4 - Most important: if you have a problem with your boss, and it's not a legal issue or some kind of gross unfairness, work it out with him, seek advice from someone you trust, put out your resume, but for heaven's sake, SHUT UP. Don't complain to the other employees. DO NOT GO OVER HIS HEAD AND COMPLAIN TO HIS BOSS. And if you do, DON'T TELL THE SHIFT WORKERS ABOUT IT because they'll commiserate with you to your face and then run straight and tell your boss about it. Which is how I know. And he is not pleased. This is people-knowledge 101. Anybody who went through middle school ought to know it.

The whipper-snapper will be a fine engineer one day but he has a lot of seasoning to get first.

My advice to the boss in the situation? Be the grownup.


CreoleInDC said...

If the whipper snapper is doing all might be hard for the boss to be the grown up. LOL!

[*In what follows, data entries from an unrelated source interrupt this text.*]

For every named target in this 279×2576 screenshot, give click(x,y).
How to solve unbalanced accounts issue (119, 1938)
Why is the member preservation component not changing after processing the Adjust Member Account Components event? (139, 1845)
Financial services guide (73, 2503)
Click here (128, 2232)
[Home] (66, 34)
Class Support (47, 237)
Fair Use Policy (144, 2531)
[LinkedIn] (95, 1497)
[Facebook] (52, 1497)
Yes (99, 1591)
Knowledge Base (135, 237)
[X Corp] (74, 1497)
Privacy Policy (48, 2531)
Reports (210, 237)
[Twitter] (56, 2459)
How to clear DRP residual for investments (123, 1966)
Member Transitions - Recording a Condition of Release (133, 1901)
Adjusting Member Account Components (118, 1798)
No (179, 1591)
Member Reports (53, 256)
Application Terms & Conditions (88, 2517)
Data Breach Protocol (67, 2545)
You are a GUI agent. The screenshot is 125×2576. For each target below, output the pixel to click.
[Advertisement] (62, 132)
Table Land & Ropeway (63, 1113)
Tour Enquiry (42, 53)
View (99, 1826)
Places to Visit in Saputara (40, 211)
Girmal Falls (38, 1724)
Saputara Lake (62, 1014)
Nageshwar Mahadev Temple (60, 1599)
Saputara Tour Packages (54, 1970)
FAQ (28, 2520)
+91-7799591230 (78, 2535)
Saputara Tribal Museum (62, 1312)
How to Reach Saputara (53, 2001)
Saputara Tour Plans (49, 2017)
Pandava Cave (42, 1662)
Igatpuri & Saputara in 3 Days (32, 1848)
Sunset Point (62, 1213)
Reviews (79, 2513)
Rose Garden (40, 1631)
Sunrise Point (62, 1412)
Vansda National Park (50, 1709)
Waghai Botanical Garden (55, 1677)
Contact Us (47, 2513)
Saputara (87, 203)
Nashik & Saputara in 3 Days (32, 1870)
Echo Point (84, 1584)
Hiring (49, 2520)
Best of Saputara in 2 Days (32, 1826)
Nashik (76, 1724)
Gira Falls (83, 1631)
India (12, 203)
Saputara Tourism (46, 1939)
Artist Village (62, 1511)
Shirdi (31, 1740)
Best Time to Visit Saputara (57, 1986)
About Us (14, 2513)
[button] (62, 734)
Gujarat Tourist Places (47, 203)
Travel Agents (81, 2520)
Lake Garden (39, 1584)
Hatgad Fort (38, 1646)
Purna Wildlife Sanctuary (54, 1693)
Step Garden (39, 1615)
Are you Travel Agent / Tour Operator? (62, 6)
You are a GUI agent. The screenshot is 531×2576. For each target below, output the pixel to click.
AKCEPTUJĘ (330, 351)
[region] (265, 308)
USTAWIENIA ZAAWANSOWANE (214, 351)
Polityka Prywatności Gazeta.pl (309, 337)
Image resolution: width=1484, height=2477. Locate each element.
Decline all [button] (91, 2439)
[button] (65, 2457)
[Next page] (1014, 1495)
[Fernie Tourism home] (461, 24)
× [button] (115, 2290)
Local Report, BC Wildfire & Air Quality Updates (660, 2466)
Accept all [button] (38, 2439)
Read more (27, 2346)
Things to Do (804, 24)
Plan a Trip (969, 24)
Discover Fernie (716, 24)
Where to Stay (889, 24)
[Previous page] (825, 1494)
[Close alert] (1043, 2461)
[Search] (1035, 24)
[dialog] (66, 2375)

Laura(southernxyl) said...

I know. It's easy for me to say "be the grownup" when I'm not the boss. But I get a bit of that treatment too and I don't like it much either. I think MEN have to lock horns sometimes when women just don't feel the need to. I'll correct the kid when he needs it, have done in fact ("don't argue with me") and I don't take it personal.

I think the best thing the boss could do is cultivate an attitude of amused tolerance. Then he could start knocking off the worst behaviors, one at a time. But complaining to the big boss - that might have been a bridge too far.

Tsiporah said...

You might not be able to correct him because some people like to learn things the hard way. He might have to fall on his azz before he gets it.

Laura(southernxyl) said...

I think you're probably right.

But I heard "please" and "thank you" today so that's a good sign.

class factotum said...

Oh yeah. If your boss tells you to do something and it's not illegal, immoral or unethical, it's in your job description. Keep your mouth shut and do it.